Are the Trippers similar to Herzogs, circuitwise? If so, how could I Herzog my Tripper...


----------



## traynor_garnet (Feb 22, 2006)

Haven't used the Tripper, but having owned BTO and Rebel PA heads, my guess is that the Tripper will work great for guitar in stock form and offer some really cool options with a few simply mods. Go plug in and crank it up. Like it? Buy it!

TG


----------



## torndownunit (May 14, 2006)

I did get it awhile back. It's in getting a few tweaks done at my tech's. Basically, it sounds 'ok' stock. But it lacks a lot of defintion in the bass. Very 'fizzy'. He's doing a few tweaks to tighten up. Being pretty much an empty slate with great components though (being a vocal PA), it's super easy for him to work on. The possibilities are endless.

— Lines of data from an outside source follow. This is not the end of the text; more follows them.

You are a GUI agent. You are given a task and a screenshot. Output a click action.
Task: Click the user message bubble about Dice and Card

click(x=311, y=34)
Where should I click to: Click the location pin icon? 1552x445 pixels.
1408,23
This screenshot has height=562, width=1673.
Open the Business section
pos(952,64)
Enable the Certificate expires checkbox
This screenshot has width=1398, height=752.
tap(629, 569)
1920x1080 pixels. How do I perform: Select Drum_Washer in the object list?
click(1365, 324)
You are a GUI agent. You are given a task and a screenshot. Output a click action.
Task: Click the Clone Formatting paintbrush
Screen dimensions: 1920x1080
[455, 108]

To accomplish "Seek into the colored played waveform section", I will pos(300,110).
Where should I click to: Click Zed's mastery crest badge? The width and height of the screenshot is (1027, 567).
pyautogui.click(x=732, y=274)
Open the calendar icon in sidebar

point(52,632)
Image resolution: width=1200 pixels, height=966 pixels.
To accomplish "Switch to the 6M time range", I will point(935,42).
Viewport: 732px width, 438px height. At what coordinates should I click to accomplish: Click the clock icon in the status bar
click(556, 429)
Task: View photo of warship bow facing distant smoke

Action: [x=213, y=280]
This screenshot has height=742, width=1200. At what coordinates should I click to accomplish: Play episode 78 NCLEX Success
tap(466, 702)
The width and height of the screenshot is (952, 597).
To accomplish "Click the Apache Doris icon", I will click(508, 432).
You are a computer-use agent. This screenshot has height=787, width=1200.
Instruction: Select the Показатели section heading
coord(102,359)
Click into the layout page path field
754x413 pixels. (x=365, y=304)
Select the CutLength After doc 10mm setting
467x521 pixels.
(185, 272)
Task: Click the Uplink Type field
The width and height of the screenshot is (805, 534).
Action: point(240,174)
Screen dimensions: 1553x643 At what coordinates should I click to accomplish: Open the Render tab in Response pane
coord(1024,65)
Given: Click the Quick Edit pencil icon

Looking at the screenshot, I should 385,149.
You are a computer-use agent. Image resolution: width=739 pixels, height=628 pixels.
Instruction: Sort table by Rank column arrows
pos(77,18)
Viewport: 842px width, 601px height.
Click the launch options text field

One shocking thing is how loud it is. I think it supposed to be about 15 watts, but it dwarfs any other amp I have in that wattage range in volume.


----------



## Bohdan (Jan 19, 2012)

Thanks guys. It sounds amazing as is, and there is a slave out provided on the front. Would I be able to run as if it were a Herzog, into another amp?


----------



## torndownunit (May 14, 2006)

Bohdan said:


> Thanks guys. It sounds amazing as is, and there is a slave out provided on the front. Would I be able to run as if it were a Herzog, into another amp?


Mine has no slave output. It has 4 inputs, that I don't think can even be jumpered.


----------



## washburned (Oct 13, 2006)

torndownunit said:


> Mine has no slave output. It has 4 inputs, that I don't think can even be jumpered.


Couple of pics online show a "Phono" input and volumre as well. Depending on how it is wired it could work as a slave out.


----------